Rows of pointing data:

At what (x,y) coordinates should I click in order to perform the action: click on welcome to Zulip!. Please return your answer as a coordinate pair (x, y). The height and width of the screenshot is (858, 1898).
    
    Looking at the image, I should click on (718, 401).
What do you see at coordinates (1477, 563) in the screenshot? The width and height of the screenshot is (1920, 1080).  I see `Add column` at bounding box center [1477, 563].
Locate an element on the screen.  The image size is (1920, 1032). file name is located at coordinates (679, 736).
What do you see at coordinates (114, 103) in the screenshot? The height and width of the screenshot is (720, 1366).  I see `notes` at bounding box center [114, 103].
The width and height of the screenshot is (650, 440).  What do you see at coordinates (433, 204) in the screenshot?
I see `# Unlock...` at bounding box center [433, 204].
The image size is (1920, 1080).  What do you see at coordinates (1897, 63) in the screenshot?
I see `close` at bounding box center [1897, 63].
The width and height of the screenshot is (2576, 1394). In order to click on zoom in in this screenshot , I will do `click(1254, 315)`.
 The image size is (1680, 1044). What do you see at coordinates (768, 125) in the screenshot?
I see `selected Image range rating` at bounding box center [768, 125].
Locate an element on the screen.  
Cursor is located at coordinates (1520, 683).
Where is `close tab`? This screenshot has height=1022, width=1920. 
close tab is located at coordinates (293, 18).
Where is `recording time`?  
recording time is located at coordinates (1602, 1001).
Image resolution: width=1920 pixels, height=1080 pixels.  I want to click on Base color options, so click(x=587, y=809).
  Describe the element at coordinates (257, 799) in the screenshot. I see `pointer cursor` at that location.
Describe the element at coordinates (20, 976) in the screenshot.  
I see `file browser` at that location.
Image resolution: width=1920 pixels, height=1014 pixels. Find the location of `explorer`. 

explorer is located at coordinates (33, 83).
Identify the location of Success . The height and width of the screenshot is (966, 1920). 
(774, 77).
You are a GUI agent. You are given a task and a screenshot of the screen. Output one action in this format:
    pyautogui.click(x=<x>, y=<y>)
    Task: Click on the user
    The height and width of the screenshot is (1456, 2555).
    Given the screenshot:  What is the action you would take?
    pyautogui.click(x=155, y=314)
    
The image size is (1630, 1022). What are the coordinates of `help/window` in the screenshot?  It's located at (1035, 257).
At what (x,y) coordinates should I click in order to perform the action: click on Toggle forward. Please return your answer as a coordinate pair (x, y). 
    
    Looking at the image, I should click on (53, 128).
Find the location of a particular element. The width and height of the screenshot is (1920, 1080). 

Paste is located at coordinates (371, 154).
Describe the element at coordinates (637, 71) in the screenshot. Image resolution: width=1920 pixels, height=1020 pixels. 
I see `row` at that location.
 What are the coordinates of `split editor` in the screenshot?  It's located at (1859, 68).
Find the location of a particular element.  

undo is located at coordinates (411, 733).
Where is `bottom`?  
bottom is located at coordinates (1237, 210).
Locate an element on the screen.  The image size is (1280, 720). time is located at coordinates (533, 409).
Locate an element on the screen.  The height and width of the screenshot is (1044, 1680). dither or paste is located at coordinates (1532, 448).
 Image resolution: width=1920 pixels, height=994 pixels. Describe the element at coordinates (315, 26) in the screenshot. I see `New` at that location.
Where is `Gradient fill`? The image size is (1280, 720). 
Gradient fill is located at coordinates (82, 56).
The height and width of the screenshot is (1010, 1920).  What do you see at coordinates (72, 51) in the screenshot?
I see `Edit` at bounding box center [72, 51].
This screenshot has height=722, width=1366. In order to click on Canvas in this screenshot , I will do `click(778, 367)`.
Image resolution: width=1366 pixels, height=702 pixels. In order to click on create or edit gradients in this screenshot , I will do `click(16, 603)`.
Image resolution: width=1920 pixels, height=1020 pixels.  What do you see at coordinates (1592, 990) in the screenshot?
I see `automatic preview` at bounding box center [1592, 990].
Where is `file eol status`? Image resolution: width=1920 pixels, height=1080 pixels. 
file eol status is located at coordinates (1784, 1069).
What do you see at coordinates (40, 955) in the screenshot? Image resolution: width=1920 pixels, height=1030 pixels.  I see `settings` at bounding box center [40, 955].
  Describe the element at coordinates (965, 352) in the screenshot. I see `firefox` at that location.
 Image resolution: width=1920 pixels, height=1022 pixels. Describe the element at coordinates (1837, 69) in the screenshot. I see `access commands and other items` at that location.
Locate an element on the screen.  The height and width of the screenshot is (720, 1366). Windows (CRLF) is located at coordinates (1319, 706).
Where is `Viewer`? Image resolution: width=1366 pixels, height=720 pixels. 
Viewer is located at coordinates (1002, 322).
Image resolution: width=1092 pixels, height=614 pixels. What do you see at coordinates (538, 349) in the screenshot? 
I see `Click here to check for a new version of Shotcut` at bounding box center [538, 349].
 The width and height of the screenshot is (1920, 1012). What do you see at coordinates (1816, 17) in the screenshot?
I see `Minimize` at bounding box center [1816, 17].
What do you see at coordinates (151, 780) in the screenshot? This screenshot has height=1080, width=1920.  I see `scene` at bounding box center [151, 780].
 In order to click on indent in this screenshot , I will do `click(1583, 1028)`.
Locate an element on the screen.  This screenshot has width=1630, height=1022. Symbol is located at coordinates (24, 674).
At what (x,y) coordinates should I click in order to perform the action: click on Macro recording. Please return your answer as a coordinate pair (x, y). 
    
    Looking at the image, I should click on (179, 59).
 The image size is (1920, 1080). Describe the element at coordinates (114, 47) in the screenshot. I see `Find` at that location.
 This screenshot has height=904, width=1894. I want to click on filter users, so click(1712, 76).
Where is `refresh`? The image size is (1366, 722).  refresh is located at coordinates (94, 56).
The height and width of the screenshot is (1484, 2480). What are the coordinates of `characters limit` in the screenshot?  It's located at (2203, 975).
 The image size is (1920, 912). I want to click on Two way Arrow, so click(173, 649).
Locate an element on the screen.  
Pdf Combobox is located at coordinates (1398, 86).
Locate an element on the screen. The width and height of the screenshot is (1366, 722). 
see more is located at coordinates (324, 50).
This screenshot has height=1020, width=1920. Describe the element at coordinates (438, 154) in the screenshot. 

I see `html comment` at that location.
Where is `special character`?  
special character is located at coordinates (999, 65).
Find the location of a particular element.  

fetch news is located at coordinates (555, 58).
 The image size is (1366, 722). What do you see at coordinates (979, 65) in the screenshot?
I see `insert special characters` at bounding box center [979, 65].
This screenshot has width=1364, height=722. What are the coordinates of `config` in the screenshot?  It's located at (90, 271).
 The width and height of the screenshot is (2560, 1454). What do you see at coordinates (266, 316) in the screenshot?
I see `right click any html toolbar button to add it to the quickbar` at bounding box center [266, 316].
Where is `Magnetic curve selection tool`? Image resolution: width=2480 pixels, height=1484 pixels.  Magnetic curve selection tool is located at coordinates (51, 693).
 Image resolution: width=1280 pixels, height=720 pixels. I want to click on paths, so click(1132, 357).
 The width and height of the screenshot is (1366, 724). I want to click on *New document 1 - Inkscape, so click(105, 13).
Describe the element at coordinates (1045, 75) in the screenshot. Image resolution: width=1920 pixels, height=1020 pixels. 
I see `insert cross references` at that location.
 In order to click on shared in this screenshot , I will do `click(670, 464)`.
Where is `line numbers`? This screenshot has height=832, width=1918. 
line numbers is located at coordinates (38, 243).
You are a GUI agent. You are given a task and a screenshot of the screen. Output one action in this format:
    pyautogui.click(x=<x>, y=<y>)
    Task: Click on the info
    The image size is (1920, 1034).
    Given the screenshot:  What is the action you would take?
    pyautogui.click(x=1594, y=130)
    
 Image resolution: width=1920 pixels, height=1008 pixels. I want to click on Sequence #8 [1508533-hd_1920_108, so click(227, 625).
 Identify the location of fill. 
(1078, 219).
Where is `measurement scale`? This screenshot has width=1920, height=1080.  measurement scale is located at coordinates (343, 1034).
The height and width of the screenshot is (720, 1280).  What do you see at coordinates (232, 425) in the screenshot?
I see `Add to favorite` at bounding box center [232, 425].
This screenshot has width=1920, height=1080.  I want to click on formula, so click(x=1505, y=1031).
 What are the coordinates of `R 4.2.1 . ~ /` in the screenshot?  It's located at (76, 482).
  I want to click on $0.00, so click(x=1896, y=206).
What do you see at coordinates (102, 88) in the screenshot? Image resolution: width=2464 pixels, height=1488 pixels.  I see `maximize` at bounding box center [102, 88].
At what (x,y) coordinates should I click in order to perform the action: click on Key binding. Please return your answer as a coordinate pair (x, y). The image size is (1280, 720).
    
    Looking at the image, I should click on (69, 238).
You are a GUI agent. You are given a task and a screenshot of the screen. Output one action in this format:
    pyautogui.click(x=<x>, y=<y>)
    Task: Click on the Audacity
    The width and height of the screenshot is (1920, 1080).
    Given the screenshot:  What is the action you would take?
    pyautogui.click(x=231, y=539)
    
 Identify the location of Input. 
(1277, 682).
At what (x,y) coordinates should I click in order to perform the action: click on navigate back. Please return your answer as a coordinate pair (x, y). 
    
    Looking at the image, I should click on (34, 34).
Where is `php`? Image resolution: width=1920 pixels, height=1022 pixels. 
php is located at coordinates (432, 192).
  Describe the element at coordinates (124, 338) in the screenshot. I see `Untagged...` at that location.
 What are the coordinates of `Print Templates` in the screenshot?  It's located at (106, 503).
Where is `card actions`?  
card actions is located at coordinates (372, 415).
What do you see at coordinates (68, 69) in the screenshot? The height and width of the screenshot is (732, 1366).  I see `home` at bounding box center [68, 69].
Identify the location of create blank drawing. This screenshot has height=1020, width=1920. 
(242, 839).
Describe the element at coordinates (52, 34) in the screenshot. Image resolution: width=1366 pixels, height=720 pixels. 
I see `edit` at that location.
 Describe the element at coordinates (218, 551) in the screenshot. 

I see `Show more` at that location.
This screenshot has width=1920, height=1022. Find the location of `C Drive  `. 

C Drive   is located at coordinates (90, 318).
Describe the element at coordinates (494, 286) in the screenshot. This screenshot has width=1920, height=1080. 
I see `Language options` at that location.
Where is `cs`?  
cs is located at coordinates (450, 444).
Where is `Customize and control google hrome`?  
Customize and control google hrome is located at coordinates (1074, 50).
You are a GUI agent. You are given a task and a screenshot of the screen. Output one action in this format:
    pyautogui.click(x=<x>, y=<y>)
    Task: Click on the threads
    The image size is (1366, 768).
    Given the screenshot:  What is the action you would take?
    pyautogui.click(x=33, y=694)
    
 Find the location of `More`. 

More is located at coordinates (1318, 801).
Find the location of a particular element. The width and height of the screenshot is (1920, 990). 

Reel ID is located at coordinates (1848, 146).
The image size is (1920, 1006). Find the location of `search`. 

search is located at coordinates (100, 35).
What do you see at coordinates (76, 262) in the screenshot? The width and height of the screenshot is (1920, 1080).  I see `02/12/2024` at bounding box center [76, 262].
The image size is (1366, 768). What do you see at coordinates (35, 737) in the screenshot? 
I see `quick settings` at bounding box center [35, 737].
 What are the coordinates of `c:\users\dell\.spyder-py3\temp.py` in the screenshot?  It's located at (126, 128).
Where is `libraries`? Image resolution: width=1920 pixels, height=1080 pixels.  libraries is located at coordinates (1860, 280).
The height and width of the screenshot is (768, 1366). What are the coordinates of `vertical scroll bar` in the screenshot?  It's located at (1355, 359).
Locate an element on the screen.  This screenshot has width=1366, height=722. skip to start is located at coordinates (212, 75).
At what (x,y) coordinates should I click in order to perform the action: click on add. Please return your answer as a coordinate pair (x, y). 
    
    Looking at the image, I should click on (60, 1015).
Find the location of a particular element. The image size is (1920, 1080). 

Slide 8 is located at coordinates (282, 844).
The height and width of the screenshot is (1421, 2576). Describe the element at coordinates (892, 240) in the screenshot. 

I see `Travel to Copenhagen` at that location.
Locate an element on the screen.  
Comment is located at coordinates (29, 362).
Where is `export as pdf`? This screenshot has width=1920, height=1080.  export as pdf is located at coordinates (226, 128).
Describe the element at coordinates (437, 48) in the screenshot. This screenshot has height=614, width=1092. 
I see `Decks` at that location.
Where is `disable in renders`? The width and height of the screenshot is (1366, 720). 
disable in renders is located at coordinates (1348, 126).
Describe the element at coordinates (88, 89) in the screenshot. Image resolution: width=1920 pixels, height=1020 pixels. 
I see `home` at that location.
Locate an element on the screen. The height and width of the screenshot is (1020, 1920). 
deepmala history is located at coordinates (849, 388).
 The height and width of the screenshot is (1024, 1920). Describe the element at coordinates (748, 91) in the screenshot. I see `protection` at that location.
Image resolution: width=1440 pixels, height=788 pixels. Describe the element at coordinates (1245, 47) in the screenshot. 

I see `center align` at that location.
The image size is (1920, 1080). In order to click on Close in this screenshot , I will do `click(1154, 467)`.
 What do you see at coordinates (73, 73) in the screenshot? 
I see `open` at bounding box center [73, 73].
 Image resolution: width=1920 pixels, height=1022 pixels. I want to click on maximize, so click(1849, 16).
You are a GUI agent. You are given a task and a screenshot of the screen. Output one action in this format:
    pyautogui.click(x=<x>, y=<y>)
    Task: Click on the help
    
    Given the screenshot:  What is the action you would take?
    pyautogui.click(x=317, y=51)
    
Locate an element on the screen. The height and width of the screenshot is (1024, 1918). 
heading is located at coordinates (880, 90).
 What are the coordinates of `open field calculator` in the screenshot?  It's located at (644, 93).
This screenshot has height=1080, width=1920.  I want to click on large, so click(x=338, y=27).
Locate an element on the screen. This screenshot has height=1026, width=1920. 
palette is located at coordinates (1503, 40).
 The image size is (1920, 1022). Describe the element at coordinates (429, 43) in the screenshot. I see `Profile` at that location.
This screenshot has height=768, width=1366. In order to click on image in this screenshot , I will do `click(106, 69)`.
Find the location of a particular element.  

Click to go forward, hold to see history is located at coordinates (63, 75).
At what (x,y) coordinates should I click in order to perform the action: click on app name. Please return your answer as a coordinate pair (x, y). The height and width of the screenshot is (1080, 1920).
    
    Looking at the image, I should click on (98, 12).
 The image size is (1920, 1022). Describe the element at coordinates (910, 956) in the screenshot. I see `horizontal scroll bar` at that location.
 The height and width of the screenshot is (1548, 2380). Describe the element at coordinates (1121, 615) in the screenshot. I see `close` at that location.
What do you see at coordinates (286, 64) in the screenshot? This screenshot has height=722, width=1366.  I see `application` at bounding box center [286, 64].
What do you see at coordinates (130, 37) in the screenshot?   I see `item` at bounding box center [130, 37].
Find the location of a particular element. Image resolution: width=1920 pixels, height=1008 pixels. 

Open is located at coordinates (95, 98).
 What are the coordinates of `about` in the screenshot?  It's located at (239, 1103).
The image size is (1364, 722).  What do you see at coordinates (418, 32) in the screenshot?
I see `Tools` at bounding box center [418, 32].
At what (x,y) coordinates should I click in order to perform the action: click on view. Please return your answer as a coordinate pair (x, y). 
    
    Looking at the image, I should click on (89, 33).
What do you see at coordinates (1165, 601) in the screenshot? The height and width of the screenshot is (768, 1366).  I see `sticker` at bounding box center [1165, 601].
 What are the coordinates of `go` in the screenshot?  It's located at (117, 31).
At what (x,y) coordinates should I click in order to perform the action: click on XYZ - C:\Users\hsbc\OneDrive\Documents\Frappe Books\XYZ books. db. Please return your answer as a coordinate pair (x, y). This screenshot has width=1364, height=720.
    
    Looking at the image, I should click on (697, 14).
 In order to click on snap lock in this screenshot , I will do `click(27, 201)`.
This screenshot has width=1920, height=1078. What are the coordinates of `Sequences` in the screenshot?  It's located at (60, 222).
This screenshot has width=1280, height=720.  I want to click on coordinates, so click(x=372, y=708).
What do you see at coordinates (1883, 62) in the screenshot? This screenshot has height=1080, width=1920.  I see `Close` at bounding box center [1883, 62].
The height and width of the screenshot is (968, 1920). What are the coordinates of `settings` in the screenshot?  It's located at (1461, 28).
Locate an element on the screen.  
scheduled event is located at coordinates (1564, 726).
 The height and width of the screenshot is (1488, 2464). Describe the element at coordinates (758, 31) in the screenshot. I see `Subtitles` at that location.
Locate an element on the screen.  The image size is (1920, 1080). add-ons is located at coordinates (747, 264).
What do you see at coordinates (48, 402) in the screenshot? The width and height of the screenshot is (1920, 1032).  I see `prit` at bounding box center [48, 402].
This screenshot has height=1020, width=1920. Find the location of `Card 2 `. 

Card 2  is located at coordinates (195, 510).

Objective> Copy word for word the part of the records that runs from the start through the line containing "What do you see at coordinates (1477, 563)", including both ends.

Written solution>
At what (x,y) coordinates should I click in order to perform the action: click on welcome to Zulip!. Please return your answer as a coordinate pair (x, y). The height and width of the screenshot is (858, 1898).
    
    Looking at the image, I should click on (718, 401).
What do you see at coordinates (1477, 563) in the screenshot? The width and height of the screenshot is (1920, 1080).  I see `Add column` at bounding box center [1477, 563].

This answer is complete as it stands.